(Material for this exercise):
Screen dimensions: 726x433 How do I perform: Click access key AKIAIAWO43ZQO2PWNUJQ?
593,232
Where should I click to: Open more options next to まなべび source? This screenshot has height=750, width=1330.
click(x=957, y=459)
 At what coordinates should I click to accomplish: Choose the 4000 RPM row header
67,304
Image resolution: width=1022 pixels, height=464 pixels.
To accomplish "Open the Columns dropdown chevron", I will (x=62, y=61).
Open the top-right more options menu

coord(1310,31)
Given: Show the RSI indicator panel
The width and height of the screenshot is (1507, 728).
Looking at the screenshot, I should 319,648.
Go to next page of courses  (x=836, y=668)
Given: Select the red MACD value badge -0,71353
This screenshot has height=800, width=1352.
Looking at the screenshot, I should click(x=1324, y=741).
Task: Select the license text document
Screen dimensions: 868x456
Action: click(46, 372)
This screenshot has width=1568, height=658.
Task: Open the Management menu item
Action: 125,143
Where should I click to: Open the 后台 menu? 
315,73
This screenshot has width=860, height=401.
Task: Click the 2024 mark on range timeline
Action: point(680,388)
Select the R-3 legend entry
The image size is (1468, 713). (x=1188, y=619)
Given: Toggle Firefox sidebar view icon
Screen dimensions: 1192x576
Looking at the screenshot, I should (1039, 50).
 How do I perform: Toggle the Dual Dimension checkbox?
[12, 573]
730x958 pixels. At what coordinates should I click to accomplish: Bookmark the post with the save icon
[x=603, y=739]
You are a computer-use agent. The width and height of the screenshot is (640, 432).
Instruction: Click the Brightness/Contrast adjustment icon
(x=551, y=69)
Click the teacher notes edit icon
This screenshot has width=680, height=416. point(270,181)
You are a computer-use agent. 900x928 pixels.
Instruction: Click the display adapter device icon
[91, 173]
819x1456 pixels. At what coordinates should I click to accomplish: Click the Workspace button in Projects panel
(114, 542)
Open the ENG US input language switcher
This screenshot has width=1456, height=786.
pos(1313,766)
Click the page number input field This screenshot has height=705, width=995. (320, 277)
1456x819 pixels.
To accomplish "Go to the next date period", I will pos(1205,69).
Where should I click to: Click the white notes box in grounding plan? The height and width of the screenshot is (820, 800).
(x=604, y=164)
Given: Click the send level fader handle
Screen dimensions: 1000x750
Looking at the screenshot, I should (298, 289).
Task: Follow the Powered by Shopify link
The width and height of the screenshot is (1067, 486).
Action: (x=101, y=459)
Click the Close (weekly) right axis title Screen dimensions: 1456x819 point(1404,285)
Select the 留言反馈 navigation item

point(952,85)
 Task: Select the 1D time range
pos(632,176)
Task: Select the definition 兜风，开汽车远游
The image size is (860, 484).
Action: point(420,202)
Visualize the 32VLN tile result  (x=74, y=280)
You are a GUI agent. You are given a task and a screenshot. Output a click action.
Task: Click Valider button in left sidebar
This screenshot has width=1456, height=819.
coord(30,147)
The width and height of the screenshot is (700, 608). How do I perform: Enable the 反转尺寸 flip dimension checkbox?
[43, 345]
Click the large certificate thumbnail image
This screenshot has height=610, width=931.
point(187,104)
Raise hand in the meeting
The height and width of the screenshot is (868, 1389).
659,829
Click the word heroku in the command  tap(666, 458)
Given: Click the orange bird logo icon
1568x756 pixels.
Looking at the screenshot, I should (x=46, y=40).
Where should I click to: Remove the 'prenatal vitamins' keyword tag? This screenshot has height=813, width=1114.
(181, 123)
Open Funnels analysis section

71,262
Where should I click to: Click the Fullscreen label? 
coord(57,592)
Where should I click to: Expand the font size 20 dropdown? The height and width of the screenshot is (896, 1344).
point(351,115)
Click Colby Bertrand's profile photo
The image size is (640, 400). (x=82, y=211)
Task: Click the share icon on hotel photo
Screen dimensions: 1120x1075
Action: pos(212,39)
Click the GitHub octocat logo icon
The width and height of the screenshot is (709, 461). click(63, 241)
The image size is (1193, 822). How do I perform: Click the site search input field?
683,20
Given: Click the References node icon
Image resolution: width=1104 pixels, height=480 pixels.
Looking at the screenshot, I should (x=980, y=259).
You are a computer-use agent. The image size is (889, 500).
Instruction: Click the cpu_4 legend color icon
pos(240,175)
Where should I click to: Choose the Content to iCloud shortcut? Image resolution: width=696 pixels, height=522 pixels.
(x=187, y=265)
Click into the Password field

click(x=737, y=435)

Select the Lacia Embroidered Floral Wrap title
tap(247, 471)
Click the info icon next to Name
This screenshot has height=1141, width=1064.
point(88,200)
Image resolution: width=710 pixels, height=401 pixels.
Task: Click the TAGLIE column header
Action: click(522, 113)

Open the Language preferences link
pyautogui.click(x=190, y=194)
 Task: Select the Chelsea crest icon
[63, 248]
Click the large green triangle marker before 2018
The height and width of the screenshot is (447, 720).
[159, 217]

(Your goal): Wherever the word "agent" occurs in the data, copy that whole line.

(Solution for this task):
You are a computer-use agent. The width and height of the screenshot is (640, 432).
You are a computer-use agent. 900x928 pixels.
You are a GUI agent. You are given a task and a screenshot. Output a click action.
You are a computer-use agent. The image size is (889, 500).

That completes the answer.